Baltimore Gas and Electric
Baltimore Gas and Electric Company’s (BGE) regulated electric and gas businesses reported earnings per share of $0.17 in the fourth quarter of 2004, in line with guidance and equal to $0.17 per share in the fourth quarter of 2003.
Shattuck said, “BGE’s focus on productivity and customer satisfaction continues to deliver stable earnings and cash flow. BGE’s Standard Offer Service bidding process for procuring wholesale electric supply to meet the needs of its small commercial customers is being recognized as one of the best in the industry for supporting the transition to competitive markets while providing the benefits of wholesale markets to mass market customers.”
Other Nonregulated Businesses
Constellation Energy’s other nonregulated businesses reported earnings of $0.01 per share compared with a loss of ($0.02) per share excluding special items in the fourth quarter of 2003. Earnings were higher primarily due to tax benefits of a dividend from the company’s Panama operation to take advantage of the new dividends received deduction on foreign repatriation contained in the American Jobs Creation Act of 2004.
3
The December 2004 Quarterly and Annual Financial Statements are attached.

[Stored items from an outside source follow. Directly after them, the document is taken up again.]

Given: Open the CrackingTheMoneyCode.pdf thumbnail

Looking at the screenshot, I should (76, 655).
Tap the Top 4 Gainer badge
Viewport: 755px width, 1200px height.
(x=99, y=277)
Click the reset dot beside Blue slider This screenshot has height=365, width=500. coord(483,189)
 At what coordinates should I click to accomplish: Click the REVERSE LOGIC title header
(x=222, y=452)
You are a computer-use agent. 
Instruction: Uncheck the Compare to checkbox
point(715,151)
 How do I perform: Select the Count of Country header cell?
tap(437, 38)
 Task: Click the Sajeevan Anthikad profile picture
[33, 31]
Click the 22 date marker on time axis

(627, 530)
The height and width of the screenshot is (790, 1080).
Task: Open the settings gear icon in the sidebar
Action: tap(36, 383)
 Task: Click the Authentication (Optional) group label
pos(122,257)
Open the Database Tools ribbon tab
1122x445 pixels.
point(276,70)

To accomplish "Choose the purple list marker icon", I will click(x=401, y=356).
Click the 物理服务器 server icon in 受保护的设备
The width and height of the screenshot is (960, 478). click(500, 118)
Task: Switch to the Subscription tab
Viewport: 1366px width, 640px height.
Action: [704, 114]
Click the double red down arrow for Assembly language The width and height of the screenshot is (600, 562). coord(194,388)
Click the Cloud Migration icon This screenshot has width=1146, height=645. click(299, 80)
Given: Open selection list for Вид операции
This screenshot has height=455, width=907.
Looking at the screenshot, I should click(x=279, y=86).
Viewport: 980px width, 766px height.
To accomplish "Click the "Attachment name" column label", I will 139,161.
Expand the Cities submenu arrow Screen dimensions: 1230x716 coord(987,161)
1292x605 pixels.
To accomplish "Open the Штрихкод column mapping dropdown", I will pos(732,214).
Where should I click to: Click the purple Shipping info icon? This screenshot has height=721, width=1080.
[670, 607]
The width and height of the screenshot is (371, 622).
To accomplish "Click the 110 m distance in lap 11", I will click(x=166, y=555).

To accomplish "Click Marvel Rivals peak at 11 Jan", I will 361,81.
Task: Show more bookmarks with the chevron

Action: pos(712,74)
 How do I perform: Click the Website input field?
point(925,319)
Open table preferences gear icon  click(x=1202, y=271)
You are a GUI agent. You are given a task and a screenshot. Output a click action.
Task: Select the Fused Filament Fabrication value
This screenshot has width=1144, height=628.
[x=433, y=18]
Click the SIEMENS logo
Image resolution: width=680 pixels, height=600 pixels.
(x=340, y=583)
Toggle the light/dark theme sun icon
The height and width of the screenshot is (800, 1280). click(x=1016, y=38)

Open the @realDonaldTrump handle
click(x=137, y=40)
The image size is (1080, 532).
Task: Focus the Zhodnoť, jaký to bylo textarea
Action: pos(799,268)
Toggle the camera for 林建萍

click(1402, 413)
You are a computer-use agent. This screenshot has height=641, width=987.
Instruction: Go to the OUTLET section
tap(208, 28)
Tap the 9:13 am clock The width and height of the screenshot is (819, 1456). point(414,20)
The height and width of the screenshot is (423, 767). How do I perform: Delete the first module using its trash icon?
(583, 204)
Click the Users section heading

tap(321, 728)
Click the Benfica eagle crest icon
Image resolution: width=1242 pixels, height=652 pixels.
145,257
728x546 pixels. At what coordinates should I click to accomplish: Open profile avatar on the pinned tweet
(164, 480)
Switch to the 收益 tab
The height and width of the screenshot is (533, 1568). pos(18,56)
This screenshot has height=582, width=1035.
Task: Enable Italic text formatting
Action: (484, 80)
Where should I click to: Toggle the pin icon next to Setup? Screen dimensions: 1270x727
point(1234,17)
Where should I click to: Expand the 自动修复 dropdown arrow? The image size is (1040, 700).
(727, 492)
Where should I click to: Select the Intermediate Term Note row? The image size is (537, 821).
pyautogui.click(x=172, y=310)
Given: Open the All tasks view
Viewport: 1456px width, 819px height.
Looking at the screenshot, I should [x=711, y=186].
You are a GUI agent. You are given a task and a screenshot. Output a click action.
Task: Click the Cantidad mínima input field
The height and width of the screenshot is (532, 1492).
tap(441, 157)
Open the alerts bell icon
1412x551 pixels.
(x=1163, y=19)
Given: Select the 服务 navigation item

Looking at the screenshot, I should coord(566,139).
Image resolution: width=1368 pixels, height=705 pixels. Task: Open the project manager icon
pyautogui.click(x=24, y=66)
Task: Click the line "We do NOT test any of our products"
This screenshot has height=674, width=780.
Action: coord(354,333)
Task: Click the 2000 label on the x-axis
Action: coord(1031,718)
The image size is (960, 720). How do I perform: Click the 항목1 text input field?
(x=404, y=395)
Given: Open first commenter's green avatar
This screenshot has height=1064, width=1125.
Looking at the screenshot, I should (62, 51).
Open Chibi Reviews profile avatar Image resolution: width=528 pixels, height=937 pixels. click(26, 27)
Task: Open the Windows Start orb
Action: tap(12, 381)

Earnings Excluding Special Items
Constellation Energy presents earnings excluding special items in addition to its reported earnings per share in accordance with generally accepted accounting principles (reported GAAP EPS). Earnings excluding special items is a non-GAAP financial measure that differs from reported GAAP EPS because it excludes the cumulative effects of changes in accounting principles, losses from discontinued operations, gains or losses on the sale of non-core assets, and other special items (which we define as significant items that are not related to our ongoing, underlying business or which distort comparability of results) included in operations. We present earnings excluding special items because we believe that it is appropriate for investors to consider results excluding these items in addition to our results in accordance with GAAP. We believe such a measure provides a picture of our results that is comparable among periods since it excludes the impact of items such as gains or losses on sales of non-core investments and workforce reduction costs, which may recur occasionally, but tend to be irregular as to timing, thereby distorting comparisons between periods. Effective 2005, we will no longer treat gains and losses on non-core financial and real estate investments as special items because this portfolio has been reduced to $35 million as of year-end 2004 and any future gains and losses are likely to be small.
Investors should note that these non-GAAP measures involve judgments by management (in particular, judgments as to what is or is not classified as a special item). These non-GAAP measures are also used to evaluate management’s performance for compensation purposes.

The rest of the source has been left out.